WHAT YOU NEED TO DO —
As the answer, return precisely the lines from the one containing "Given: Click the Result Information heading" to the final line of the material below, inclusive, and omit every picture.

WORKING DATA: Begin

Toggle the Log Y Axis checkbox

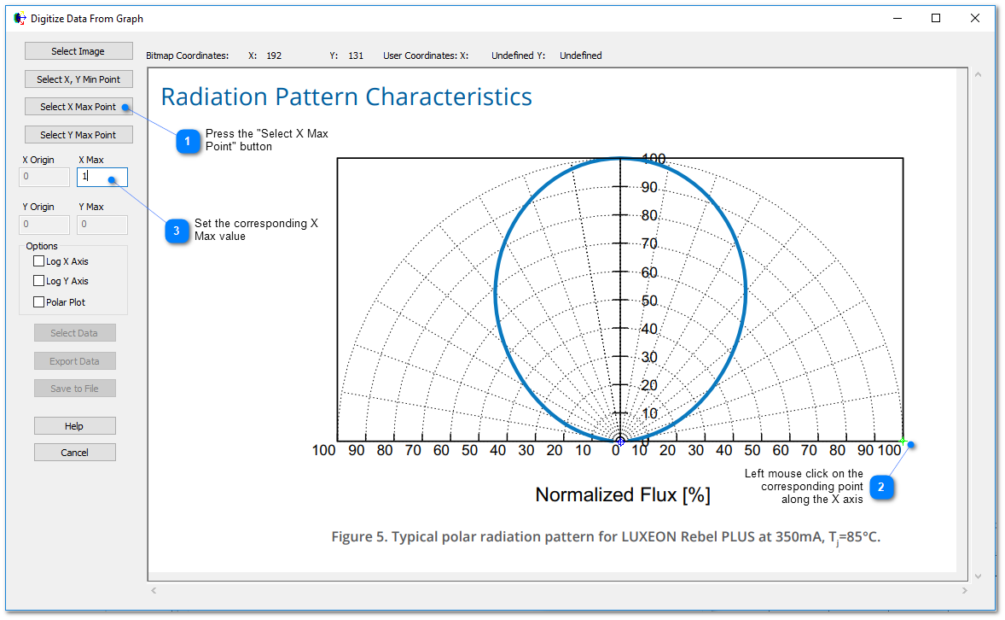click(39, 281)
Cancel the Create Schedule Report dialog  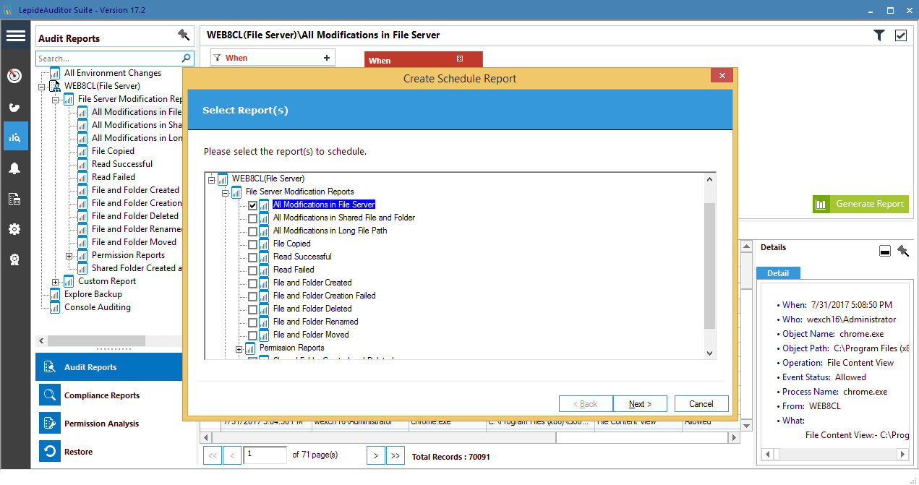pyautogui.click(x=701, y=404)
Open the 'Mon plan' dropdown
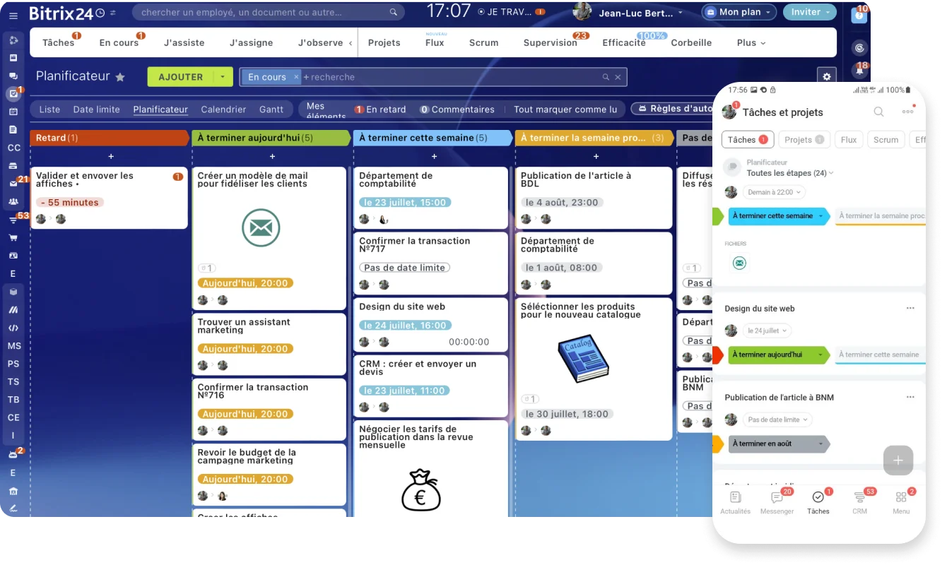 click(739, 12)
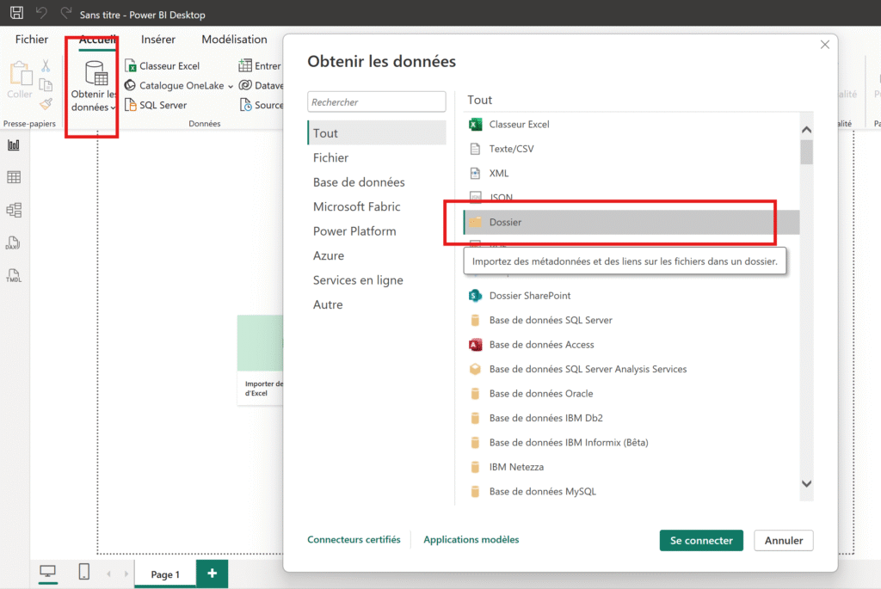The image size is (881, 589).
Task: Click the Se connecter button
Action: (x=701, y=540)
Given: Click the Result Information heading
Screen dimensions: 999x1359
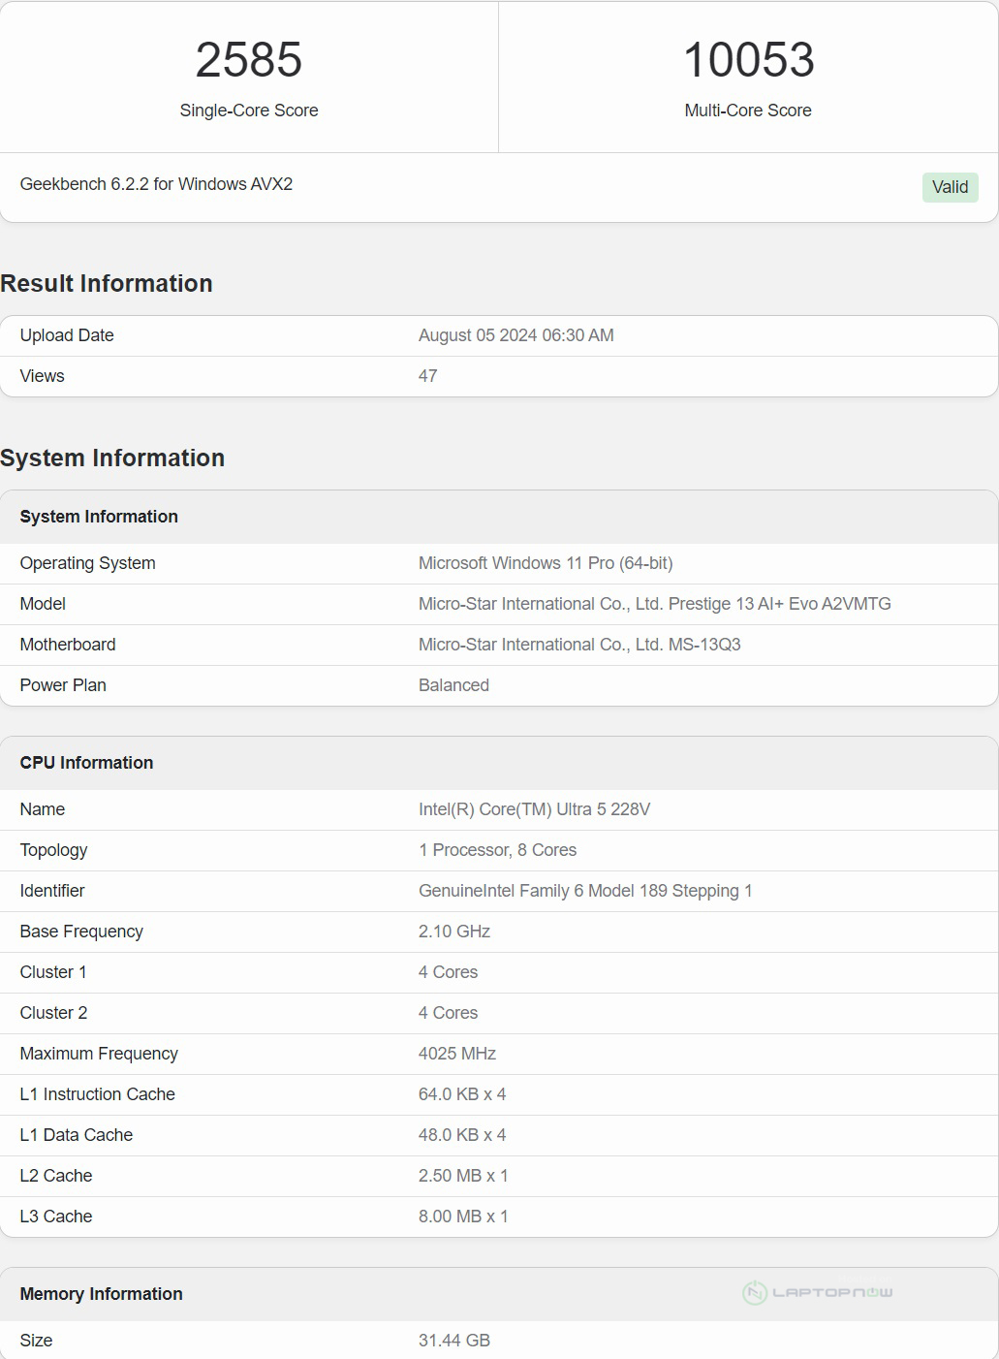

WORKING DATA: End

PROBLEM SOLUTION —
Given: Click the Result Information heading
Screen dimensions: 999x1359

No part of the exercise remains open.